### Exercise data:
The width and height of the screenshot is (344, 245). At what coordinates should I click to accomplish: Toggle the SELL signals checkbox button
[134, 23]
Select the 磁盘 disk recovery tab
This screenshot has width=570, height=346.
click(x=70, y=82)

### What needs to be done:
Reproduce the listing above verbatim, line for line.

### Complete response:
The width and height of the screenshot is (344, 245). At what coordinates should I click to accomplish: Toggle the SELL signals checkbox button
[134, 23]
Select the 磁盘 disk recovery tab
This screenshot has width=570, height=346.
click(x=70, y=82)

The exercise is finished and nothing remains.